Rows>

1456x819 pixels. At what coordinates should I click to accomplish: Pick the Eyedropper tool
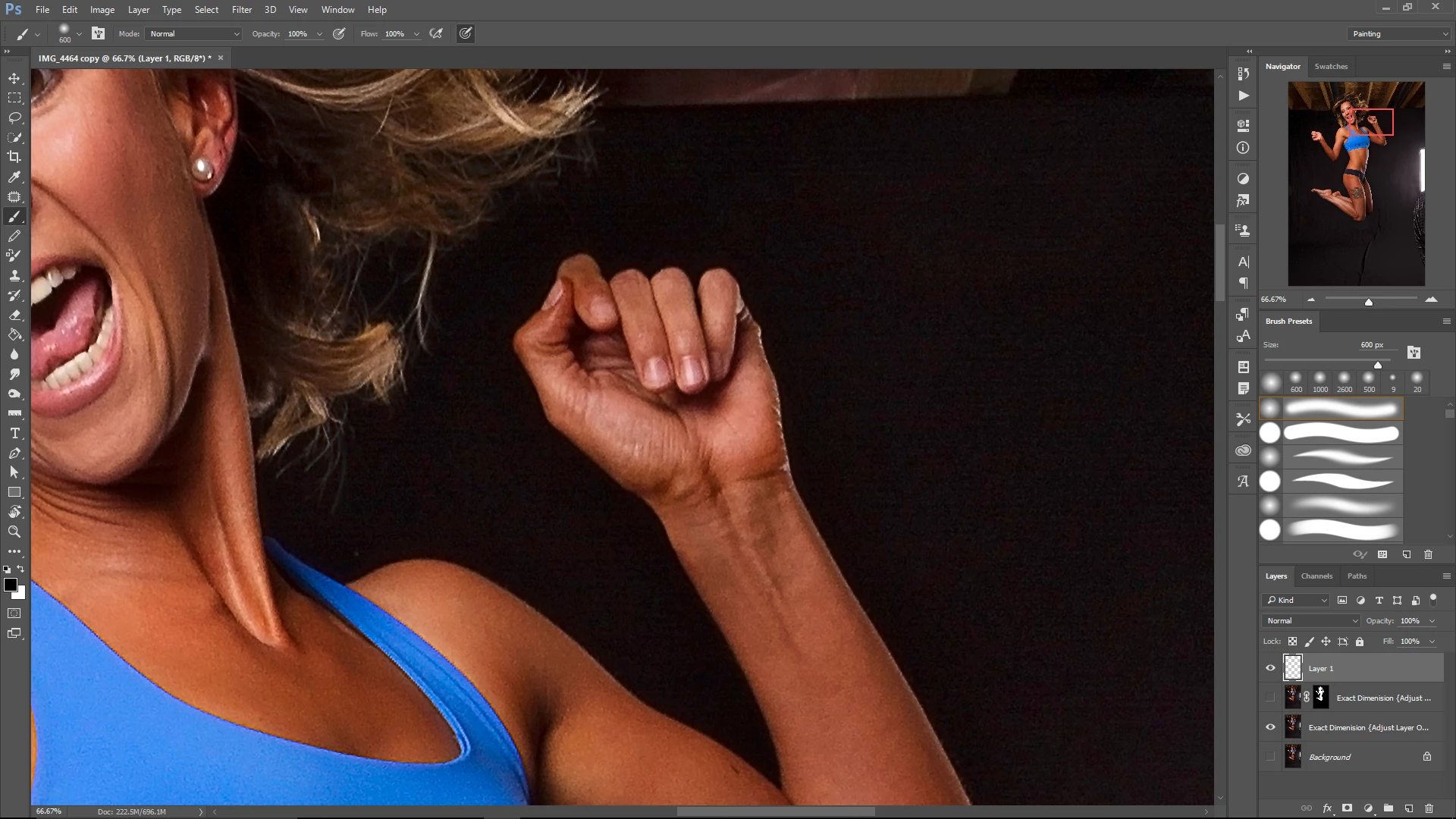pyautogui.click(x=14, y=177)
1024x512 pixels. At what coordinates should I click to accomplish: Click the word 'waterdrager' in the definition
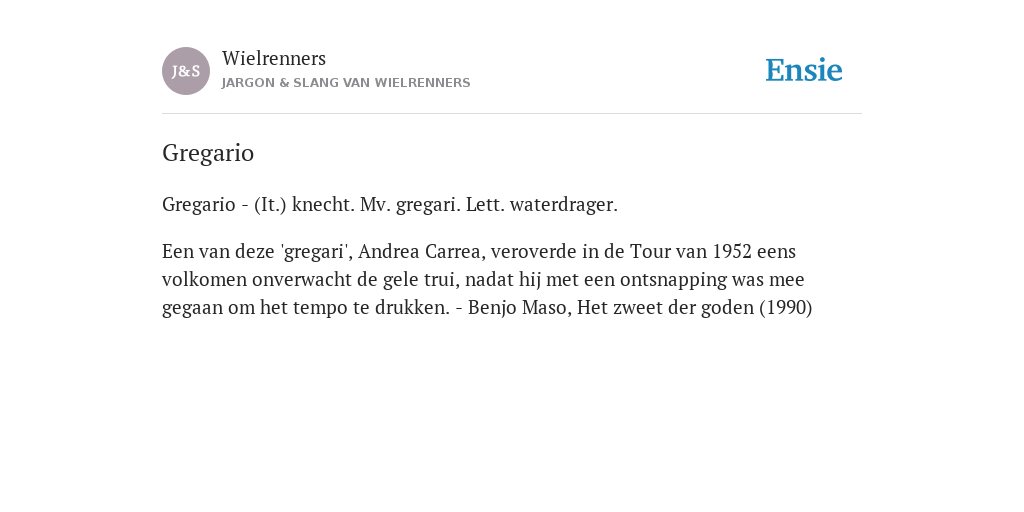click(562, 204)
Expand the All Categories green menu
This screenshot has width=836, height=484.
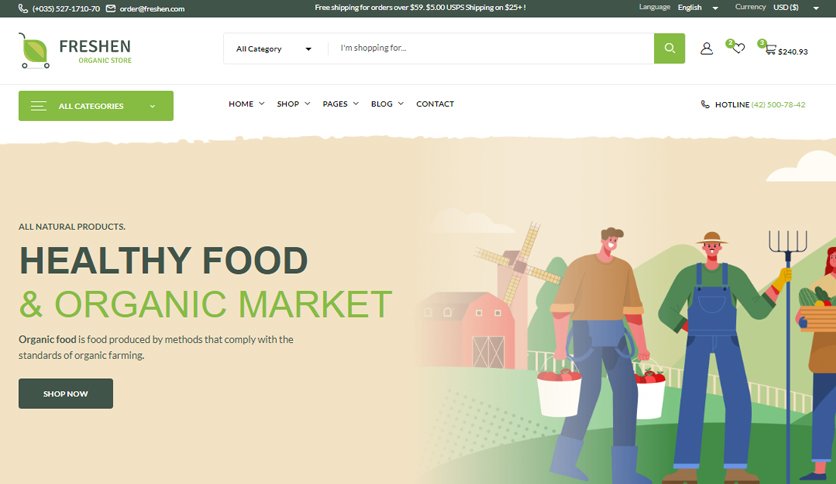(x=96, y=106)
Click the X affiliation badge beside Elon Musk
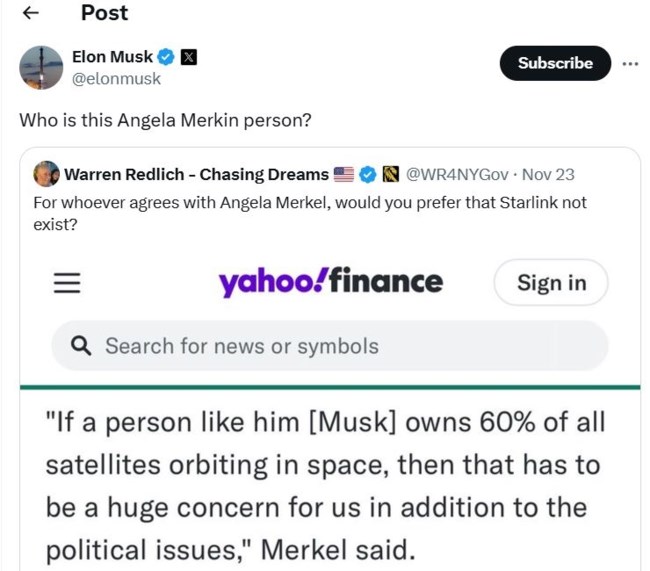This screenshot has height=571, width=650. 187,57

Set task>
Convert the material above into a JSON list of strings with one string per line, skipping blank lines and leaving the pictures out.

Expected answer>
[
  "1456x819 pixels. At what coordinates should I click to accomplish: Pick the Eyedropper tool",
  "pyautogui.click(x=14, y=177)",
  "1024x512 pixels. At what coordinates should I click to accomplish: Click the word 'waterdrager' in the definition",
  "click(562, 204)",
  "Expand the All Categories green menu",
  "This screenshot has width=836, height=484.",
  "(x=96, y=106)",
  "Click the X affiliation badge beside Elon Musk",
  "This screenshot has height=571, width=650. 187,57"
]